To find it, count the most frequent. In case of tie, pick any one at random.

27
Q

What is a multimodal dataset?

A

It is a dataset with many concentration of different data points. Many modes.

28
Q

What information is not captured by any of the 3 Ms of statistics?

A

The spread of the data in the dataset

29
Q

Which information captures the spread of a dataset?

A

The variance.

30
Q

What is the formula of the variance?

A

SUM(Xi - Mean)^2/N

31
Q

What is the standard deviation?

A

The square root of the variance.

32
Q

What happens to the mean and the variance if you add a constant C to every datapoint?

A

The mean will increase by C

The variance will stay the same

33
Q

What happens to the mean and the variance if you multiply every datapoint by a factor (percentage for ex)?

A

The mean and std deviation will be also multiplied by the factor

The variance will be multiplied by the square of the factor.

34
Q

What is the formula of the Standard Score of a datapoint? What does it mean?

A

Z = (X - Mean) / Std.deviation

It represents the distance of a specific datapoint to the mean, in the context of a dataset.

35
Q

What are outliers? What are possible origins of it?

A

Outliers are datapoints that don’t accurately represent the real world. It should be discarded from the analysis of the dataset.

Possible origins can be:

  • corruption of the database
  • error during data capture (ex: typos)
  • exceptions in the real world
36
Q

What are quartiles? How do you calculate it?

A

Quartiles is a way of getting rid of the lower and upper end of the data.

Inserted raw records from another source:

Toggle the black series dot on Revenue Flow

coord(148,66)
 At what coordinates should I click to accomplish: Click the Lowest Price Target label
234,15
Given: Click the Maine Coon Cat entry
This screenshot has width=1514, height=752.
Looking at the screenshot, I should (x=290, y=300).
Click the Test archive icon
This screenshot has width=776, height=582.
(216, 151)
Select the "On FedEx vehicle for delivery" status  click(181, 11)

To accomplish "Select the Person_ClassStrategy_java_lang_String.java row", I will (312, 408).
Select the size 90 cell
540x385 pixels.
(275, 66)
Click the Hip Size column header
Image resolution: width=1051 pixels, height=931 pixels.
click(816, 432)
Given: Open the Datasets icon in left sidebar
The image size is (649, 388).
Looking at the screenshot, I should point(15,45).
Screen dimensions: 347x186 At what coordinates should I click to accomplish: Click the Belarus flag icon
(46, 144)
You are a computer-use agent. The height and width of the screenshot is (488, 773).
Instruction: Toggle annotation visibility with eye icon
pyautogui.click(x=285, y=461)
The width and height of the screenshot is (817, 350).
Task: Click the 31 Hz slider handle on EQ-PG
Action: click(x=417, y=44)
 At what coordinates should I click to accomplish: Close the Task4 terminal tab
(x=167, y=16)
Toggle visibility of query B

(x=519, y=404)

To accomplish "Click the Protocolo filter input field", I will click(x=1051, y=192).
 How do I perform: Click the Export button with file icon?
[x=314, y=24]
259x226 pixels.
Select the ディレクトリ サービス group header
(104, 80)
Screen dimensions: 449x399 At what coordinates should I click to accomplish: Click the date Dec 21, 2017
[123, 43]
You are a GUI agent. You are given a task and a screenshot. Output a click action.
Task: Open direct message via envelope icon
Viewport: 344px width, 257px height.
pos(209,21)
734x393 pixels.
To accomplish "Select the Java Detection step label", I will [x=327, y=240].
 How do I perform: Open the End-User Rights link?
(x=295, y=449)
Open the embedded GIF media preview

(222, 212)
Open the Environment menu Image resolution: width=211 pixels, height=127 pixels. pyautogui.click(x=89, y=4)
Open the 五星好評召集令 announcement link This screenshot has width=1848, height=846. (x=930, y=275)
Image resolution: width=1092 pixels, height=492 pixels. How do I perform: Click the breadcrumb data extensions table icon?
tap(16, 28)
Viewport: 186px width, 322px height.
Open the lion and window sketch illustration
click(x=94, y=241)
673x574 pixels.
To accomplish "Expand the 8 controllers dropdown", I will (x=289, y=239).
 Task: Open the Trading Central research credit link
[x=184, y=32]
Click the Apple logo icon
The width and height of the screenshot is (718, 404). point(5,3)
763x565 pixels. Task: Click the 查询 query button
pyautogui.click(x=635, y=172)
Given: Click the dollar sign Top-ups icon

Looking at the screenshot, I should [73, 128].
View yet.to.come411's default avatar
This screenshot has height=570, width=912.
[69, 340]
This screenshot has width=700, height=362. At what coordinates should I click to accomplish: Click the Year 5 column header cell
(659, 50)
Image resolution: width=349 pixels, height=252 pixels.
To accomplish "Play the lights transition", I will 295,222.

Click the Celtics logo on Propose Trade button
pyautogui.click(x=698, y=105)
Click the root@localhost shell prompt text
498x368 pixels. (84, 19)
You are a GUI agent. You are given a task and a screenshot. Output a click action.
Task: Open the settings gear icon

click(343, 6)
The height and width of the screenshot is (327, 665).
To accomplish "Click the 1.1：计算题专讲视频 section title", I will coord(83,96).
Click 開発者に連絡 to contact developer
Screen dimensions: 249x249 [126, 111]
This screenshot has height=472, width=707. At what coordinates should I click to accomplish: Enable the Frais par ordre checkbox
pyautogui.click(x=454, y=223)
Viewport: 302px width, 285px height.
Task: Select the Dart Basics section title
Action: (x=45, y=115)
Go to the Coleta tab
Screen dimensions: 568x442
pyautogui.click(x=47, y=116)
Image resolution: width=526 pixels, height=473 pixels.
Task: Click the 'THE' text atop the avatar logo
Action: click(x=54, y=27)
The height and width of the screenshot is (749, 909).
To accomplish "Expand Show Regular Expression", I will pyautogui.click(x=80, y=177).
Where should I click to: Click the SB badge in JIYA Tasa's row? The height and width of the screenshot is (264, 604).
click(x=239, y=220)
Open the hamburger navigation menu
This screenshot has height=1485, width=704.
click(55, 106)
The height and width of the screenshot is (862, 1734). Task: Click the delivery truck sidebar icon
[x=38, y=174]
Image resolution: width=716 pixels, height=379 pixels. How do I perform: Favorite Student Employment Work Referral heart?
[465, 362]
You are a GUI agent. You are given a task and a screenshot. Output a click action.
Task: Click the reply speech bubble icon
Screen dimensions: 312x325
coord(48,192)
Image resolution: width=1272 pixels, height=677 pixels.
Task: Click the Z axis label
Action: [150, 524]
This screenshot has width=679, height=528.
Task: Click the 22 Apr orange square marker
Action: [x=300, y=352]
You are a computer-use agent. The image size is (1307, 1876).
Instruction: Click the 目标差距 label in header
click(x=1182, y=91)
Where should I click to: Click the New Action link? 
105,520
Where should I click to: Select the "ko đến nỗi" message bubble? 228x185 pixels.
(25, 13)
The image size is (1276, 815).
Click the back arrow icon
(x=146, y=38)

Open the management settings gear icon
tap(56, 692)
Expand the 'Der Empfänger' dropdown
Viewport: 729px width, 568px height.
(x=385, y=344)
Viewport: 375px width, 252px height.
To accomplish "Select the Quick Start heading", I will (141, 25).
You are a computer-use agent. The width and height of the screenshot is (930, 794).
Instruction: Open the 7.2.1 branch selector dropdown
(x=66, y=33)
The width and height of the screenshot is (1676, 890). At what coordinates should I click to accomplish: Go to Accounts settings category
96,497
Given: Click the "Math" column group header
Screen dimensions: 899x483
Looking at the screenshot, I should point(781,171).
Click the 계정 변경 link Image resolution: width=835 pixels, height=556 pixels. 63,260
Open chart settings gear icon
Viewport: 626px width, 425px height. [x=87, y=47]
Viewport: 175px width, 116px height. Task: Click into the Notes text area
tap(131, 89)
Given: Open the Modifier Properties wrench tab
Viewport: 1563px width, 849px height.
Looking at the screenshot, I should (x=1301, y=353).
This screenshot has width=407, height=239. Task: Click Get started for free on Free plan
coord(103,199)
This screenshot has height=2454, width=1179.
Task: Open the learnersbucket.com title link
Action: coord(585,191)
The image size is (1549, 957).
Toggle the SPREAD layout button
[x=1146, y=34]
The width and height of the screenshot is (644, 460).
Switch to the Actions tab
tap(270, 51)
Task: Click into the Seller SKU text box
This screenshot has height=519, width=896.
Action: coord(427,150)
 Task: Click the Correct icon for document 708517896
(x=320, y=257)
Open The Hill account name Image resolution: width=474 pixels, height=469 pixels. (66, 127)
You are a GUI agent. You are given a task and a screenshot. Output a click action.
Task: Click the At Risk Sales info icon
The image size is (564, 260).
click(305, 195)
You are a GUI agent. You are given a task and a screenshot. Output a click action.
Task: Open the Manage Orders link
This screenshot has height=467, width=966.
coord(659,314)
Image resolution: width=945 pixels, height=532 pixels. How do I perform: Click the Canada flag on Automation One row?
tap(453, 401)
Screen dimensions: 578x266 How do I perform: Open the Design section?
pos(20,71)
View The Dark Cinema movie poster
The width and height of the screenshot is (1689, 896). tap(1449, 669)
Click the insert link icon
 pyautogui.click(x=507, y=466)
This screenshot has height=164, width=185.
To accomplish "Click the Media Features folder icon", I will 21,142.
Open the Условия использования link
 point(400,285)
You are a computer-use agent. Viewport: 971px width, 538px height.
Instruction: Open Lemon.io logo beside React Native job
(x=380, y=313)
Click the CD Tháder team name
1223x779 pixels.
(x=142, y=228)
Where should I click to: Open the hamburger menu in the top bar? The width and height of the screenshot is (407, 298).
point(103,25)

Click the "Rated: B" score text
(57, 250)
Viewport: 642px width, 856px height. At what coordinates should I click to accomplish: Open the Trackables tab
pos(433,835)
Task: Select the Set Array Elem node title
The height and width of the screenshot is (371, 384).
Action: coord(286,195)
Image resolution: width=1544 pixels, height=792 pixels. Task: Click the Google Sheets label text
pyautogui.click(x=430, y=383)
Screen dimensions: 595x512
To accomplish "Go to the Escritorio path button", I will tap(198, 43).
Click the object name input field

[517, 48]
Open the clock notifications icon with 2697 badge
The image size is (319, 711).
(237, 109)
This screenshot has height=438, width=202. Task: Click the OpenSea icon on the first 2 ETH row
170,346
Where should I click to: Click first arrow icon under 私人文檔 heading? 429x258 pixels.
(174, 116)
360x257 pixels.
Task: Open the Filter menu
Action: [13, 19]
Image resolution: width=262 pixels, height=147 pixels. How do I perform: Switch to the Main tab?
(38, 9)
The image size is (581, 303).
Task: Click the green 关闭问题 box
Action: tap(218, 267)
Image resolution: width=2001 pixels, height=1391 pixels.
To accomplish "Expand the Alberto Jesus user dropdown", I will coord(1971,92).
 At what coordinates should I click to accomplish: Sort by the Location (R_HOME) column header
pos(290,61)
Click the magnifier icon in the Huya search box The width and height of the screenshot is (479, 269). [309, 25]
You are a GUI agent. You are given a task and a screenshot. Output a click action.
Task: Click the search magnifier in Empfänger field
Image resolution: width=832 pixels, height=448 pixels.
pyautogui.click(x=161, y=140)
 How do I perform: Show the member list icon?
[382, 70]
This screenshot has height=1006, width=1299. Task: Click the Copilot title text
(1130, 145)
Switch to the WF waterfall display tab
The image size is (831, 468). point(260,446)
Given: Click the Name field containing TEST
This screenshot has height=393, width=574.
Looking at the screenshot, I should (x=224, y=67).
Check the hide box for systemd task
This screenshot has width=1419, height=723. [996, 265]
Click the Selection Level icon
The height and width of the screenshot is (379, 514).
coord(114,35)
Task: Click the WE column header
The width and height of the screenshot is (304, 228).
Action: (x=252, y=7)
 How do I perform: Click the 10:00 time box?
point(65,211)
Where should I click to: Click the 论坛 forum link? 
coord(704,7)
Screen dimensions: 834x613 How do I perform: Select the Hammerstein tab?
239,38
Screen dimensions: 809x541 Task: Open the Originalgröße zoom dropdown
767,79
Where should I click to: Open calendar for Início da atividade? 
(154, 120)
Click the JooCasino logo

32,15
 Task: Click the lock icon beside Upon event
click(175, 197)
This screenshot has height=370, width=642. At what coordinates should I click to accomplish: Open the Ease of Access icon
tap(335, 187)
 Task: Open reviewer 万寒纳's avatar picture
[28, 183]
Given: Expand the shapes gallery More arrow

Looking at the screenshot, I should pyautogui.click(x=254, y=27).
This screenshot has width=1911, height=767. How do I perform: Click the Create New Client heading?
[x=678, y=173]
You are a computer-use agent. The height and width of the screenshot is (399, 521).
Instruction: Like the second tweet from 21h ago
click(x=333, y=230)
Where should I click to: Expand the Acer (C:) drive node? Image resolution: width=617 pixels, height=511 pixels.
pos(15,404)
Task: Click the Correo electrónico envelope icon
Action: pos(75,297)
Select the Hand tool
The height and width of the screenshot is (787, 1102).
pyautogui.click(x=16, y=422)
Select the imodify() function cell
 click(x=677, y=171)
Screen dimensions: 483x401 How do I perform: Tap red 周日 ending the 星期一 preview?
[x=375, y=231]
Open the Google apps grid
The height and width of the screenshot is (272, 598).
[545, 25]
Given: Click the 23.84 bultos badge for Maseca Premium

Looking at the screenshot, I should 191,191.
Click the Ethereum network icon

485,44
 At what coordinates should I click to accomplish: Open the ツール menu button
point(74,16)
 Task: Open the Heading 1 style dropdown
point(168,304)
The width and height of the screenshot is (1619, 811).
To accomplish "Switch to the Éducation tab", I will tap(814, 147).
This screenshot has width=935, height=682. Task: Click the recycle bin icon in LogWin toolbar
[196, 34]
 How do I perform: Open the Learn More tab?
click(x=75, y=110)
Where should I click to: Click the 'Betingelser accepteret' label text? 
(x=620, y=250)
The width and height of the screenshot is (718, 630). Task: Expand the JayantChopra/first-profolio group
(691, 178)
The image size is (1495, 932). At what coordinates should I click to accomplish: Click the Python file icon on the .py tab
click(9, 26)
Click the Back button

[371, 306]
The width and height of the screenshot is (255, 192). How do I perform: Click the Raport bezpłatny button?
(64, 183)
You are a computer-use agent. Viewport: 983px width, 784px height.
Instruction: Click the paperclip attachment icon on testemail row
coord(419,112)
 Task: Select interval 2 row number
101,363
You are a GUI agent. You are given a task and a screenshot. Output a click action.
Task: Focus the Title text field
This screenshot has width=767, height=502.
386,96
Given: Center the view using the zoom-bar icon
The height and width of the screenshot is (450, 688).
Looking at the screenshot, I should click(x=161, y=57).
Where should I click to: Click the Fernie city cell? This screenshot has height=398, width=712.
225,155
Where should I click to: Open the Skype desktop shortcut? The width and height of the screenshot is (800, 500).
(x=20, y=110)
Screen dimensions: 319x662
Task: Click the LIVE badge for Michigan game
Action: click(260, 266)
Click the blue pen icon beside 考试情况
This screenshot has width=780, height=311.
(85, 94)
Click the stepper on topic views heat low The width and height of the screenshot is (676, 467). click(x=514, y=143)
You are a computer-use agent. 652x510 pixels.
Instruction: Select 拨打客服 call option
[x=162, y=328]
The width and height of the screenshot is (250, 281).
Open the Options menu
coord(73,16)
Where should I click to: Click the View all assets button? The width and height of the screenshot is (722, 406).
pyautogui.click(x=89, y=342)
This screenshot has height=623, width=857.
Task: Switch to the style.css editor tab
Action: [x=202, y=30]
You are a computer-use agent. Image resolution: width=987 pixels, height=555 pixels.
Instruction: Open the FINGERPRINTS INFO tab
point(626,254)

You divide the dataset in the median, and both halfs in their median (which are called quartiles)

1 2 3 3 4 4 5 5 6 7 8

3: lower quartile
4: median
6: upper quartile

All data from the lower and upper quartile is called interquartile.

This works for dataset with certain size (4n + 3) to maintain simmetry.

37
Q

What are percentiles?

A

Similar to quartile, we ignore a percentage of the data.

The k-th percentile means taking the k% of the data in the bottom.

38
Q

for n coin flips, how many outcomes have k heads?

A

n! / ( (n-k)! * k! )

39
Q

For a sequence of events, ex: coin flips, we might be interested in the probability of a certain kind of outcome, ex: number of heads = k.Which kind of distribution models that situation?

A

The binomial distribution.

40
Q

For a very large number of events, the binomial distribution can be approximated by which function?

A

Gaussian

41
Q

What is the distribution of a sequence of events that follow the normal distribution (ex: sequence of golf strikes)

A

It will be a normal distribution with the sum of the means and the sum of the variances.